Thank for the advice guys. I' m using a version of Mauro Di Paquale's Anabolic Diet. In this diet you stick to 5%/30%/65% with a 1-1/2 day of high carbs on weekends to replenish glyocen. Supposedly this diet allows you to burn fat, sparing muscle tissue. Obviously, this hasn't worked thus far. My goal was to keep caloric intake the same, but by virtue of the diet, I'm about 300 calories a day under the norm.
Good points about the changes. I started doing cardio consistently about 4 weeks ago, then started the diet two weeks ago. I know some strength loss is inevitable with weight loss, but on bench for instance where I was doing 225 x 6, I now can only do 3 or 4...
I'm 47 years old, so my metabolism is slower then most.

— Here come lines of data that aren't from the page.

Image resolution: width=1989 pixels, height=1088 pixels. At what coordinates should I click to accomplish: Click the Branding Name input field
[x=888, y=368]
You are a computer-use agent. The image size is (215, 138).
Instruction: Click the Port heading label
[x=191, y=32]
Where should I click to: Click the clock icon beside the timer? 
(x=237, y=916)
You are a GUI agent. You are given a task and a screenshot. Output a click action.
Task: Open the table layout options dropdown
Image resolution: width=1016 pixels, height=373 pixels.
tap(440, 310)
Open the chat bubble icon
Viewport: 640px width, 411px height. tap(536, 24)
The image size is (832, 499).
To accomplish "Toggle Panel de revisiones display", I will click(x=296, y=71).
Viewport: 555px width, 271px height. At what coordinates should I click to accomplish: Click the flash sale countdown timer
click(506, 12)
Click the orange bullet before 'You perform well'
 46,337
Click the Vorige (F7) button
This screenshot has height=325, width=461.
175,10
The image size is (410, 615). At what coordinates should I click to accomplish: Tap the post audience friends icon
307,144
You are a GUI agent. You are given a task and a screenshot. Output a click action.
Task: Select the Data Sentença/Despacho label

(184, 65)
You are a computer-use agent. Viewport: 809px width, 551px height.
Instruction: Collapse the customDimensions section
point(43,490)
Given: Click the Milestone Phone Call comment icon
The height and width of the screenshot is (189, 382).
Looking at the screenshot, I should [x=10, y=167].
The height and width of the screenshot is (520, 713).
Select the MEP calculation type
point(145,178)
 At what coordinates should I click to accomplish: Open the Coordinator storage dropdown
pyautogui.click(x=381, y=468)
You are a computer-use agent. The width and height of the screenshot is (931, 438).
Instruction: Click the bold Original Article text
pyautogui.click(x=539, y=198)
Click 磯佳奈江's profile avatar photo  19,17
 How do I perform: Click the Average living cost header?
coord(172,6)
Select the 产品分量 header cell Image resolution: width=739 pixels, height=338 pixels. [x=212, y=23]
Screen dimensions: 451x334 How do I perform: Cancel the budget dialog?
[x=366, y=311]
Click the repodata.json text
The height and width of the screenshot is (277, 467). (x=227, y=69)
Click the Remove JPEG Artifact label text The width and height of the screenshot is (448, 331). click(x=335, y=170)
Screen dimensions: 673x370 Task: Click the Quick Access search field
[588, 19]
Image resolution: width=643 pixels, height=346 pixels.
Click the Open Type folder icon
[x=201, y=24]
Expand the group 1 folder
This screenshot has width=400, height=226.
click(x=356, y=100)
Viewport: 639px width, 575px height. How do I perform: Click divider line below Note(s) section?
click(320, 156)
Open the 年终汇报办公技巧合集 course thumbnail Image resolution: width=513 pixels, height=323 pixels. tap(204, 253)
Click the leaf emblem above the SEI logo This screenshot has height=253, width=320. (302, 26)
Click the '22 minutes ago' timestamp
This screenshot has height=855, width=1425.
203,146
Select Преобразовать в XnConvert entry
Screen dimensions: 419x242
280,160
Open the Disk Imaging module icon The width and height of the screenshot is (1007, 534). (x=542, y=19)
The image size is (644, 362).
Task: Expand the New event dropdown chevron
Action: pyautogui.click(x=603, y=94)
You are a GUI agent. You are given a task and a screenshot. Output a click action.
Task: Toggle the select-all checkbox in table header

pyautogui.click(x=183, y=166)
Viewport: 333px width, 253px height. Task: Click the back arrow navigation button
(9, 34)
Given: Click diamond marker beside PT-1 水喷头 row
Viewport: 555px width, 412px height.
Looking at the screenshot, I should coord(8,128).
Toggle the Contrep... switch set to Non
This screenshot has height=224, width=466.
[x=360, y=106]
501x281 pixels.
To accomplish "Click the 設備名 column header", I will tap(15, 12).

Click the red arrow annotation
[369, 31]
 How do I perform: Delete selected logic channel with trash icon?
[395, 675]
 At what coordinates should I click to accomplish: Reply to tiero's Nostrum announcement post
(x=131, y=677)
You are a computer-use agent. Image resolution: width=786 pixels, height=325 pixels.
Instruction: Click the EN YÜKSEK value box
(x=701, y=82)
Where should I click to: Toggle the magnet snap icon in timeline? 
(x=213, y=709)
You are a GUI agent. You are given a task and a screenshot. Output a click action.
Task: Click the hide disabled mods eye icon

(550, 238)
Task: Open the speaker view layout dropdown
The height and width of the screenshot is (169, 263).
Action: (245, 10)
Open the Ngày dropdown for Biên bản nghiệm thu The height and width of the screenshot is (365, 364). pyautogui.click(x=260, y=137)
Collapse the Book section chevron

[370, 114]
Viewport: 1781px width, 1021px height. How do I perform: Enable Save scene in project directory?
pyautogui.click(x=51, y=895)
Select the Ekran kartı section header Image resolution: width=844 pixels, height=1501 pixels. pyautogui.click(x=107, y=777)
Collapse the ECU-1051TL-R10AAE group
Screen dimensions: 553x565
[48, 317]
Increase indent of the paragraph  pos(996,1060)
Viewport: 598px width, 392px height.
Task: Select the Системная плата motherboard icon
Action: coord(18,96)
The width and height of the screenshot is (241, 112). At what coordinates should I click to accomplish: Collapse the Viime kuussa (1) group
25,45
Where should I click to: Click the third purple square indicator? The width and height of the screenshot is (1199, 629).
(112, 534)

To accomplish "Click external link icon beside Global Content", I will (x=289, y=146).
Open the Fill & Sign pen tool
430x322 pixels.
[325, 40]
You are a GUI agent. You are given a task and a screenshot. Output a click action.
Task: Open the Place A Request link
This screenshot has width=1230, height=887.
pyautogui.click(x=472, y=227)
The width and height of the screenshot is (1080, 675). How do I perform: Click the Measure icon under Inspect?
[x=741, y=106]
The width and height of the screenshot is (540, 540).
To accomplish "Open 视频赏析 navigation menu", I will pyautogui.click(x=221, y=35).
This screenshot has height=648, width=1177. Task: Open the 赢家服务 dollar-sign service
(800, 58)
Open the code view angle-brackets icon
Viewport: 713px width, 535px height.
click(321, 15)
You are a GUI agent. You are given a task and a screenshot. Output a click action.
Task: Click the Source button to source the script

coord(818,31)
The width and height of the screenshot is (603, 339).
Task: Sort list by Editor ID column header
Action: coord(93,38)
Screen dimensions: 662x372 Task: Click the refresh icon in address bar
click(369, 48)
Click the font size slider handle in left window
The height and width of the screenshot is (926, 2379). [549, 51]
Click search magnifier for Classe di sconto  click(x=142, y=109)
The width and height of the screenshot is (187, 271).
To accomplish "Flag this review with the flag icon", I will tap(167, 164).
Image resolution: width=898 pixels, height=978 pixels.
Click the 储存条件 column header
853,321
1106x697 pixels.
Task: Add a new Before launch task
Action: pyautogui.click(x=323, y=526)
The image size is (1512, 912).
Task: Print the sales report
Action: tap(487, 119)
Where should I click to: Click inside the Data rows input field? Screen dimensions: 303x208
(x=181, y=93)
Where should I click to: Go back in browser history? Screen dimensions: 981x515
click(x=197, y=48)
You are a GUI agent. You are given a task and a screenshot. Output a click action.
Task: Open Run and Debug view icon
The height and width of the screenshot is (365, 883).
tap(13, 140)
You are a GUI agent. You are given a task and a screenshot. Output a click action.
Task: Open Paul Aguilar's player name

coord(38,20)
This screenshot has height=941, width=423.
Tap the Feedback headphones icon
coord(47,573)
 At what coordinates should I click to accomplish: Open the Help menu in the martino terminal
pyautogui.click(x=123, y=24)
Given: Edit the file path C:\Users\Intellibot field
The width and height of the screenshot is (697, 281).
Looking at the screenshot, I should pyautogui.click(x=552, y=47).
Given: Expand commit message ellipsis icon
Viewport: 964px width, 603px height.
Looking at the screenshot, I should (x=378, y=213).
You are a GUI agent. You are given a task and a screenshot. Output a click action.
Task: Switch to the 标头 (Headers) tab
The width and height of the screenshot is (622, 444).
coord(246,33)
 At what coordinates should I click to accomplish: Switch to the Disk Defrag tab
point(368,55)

I want to maintain cardio for health reasons. I've started running 1.75 miles 2 or 3 times a week (slow pace-11 minute mile), and using an elliptical machine. How about if I switch to walking 2 miles, alternating with the elliptical machine?
I saw at this site the recommendation of 45 grams of carbs a day, with two carb up meals a week. I'm thinking I should try this, and up my calories along with reducing cardio. If I keep losing strength, I'll switch to a maintenance diet for a couple of weeks as recommended by P-funk, and regroup. Sound like a plan?